• [TASK 1]: In the forum thread on a bed and breakfast kitchen, how is the mechanical plans examiner classifying the kitchen?

• [SELECTED EXTRACT]:
○ ○ ○ ○

# Kitchen of a Bed & Breakfast



## jar546 (Jan 14, 2020)

Would the kitchen of a bed and breakfast (R1) be considered a commercial kitchen since there is only one which cooks for all guest rooms?


----------



## e hilton (Jan 14, 2020)

Whats the difference between that, and a kitchen for a house with six bedrooms and lots of kids?   I have a good friend that had 7 brothers ... 8 boys in all.   I imagine there was a lot of food getting prepared when they were teens.


----------



## jar546 (Jan 14, 2020)

e hilton said:


> Whats the difference between that, and a kitchen for a house with six bedrooms and lots of kids?   I have a good friend that had 7 brothers ... 8 boys in all.   I imagine there was a lot of food getting prepared when they were teens.



Agree.  Looking for a legal definition as it relates to codes and not to similar circumstance.


----------



## cda (Jan 14, 2020)

I would say could be

Nice answer 

If I saw plans for a new b b and the kitchen looked like you could make anything a restaurant could, large commercial burner stove, deep fat fryers, commercial oven etc


----------



## jar546 (Jan 14, 2020)

Well I have my answer for my situation because the mechanical plans examiner is considering it commercial so for electrical plan review I will too.


----------



## JCraver (Jan 15, 2020)

If submitted under IRC and I didn't know it was a b&b then no.  If submitted under IBC then I think it'd be hard to get out of it.


----------



## classicT (Jan 15, 2020)

Domestic appliances or commercial appliances?

I think we have beat this horse to death regarding fire stations too.


----------



## steveray (Jan 15, 2020)

From the IMC....If it is not IRC, it is commercial...

COMMERCIAL COOKING APPLIANCES. Appliances
used in a commercial food service establishment for heating
or cooking food and which produce grease vapors, steam,
fumes, smoke or odors that are required to be removed
through a local exhaust ventilation system. Such appliances
include deep fat fryers; upright broilers; griddles; broilers;
steam-jacketed kettles; hot-top ranges; under-fired broilers
(charbroilers); ovens; barbecues; rotisseries; and similar
appliances. For the purpose of this definition, a food service
establishment shall include any building or a portion thereof
used for the preparation and serving of food.

○ ○ ○ ○

• [RECORDS FOR THIS EXERCISE]:
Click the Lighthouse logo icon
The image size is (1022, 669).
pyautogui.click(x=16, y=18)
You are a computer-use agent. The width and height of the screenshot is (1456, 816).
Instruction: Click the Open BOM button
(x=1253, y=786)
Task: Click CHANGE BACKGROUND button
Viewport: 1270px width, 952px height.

○ ○ ○ ○

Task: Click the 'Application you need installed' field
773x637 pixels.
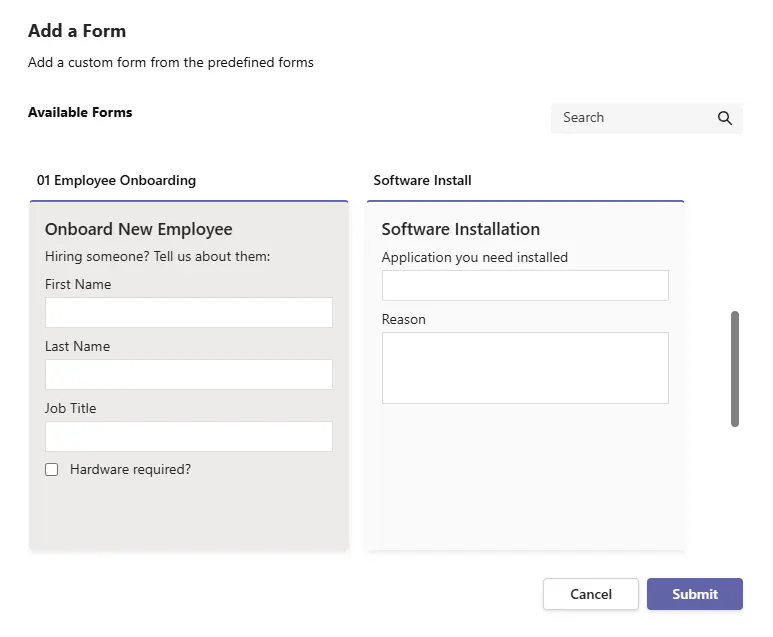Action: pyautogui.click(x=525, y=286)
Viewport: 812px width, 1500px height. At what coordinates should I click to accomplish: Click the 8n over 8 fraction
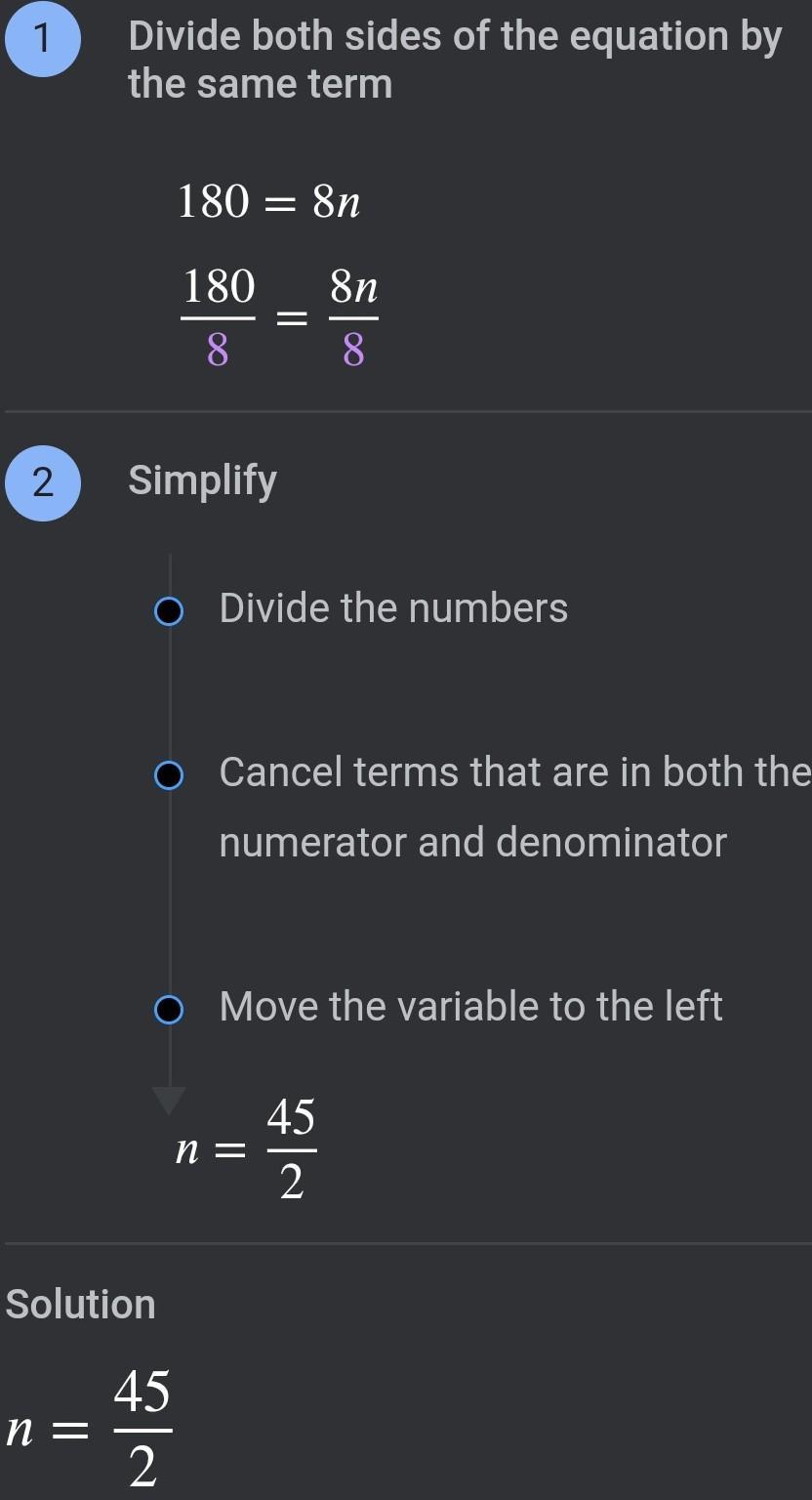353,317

○ ○ ○ ○

• [TASK 2]: In the entries, rewrite the lines from the one containing "You are a computer-use" through the one containing "Viewport: 1270px width, 952px height.", inclusive, with "button" changed to "control" and nothing else altered. Return only those lines.

• [WRITTEN REPLY 1]: As commercial.

• [WRITTEN REPLY 2]:
You are a computer-use agent. The width and height of the screenshot is (1456, 816).
Instruction: Click the Open BOM control
(x=1253, y=786)
Task: Click CHANGE BACKGROUND control
Viewport: 1270px width, 952px height.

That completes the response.